Rubén Rocha Moya regresó a la gubernatura de Sinaloa. Lo hizo después de 112 días de licencia y en ejercicio de una facultad que, mientras no exista una resolución que se lo impida, le corresponde. Pero hay algo que no regresó con él: el respaldo político de su propio movimiento.
Y ahí está la verdadera noticia.
Porque una cosa es volver al despacho del gobernador y otra muy distinta volver acompañado por el partido que lo llevó al poder. En esta ocasión, el regreso de Rocha Moya vino acompañado de un inusual deslinde: la presidenta Claudia Sheinbaum dejó claro que se trató de una decisión personal; Morena hizo lo propio y los gobernadores emanados del partido fueron todavía más contundentes al pedirle madurez y responsabilidad.

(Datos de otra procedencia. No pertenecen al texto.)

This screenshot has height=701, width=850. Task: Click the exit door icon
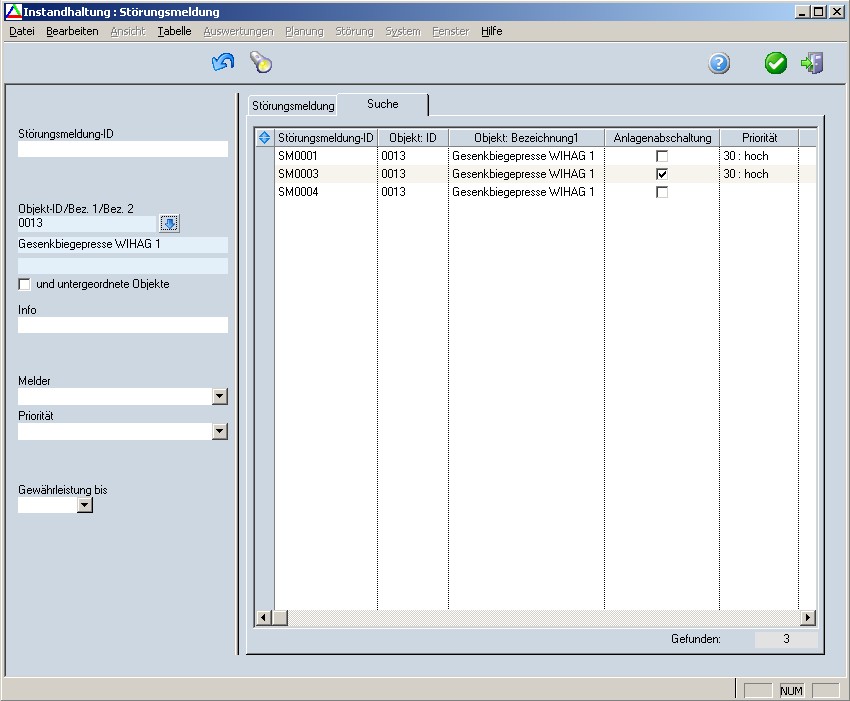[812, 64]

No es un detalle menor. Cuando un gobernador decide regresar y la dirigencia de su partido, el Gobierno federal y sus propios pares toman distancia de esa determinación, el mensaje político difícilmente puede pasar desapercibido. Rocha puede tener nuevamente el cargo, pero políticamente parece haber decidido emprender el regreso en solitario.
Y quizá ahí se encuentra la lectura más importante de todo este episodio. Morena está intentando dejar claro que una decisión individual no necesariamente compromete al proyecto colectivo. La presidenta no parece dispuesta a convertir el regreso de Rocha en una decisión de Palacio Nacional, ni a cargar políticamente con una determinación que, según se ha dicho públicamente, no fue consultada.
Eso también puede leerse como una señal de disciplina política. La llamada Cuarta Transformación ha construido buena parte de su discurso alrededor de la defensa del proyecto por encima de los intereses personales. Y ahora tiene frente a sí un caso que pone esa premisa a prueba: un gobernador que vuelve a su cargo mientras todavía existen investigaciones y señalamientos que han mantenido a Sinaloa en una situación política particularmente delicada.
Nadie está diciendo que Rocha Moya sea culpable de los señalamientos que pesan sobre él. Eso corresponde determinarlo a las autoridades competentes. Pero tampoco puede ignorarse que el contexto existe y que, precisamente por ello, su regreso genera una discusión política que trasciende el derecho que pudiera tener para reasumir sus funciones.
Porque en política también existen los tiempos, las formas y los costos.
Rocha decidió regresar. Morena decidió no asumir como propia esa decisión. Y los gobernadores morenistas, en un hecho poco común, salieron públicamente a marcar distancia. Es difícil encontrar una fotografía política más clara: el gobernador volvió a Sinaloa, pero su movimiento decidió no volver con él.
El caso deja además una pregunta de fondo: ¿qué pesa más para un gobernante, la posibilidad legal de regresar o la conveniencia política de hacerlo?
Rocha Moya ya tiene nuevamente el poder institucional. Lo que tendrá que reconstruir, si es que puede, es el capital político.
Porque regresar al Palacio de Gobierno puede ser cuestión de una decisión personal. Recuperar la confianza de un movimiento, de una sociedad y de una clase política es otra historia.
Y esa, seguramente, apenas comienza.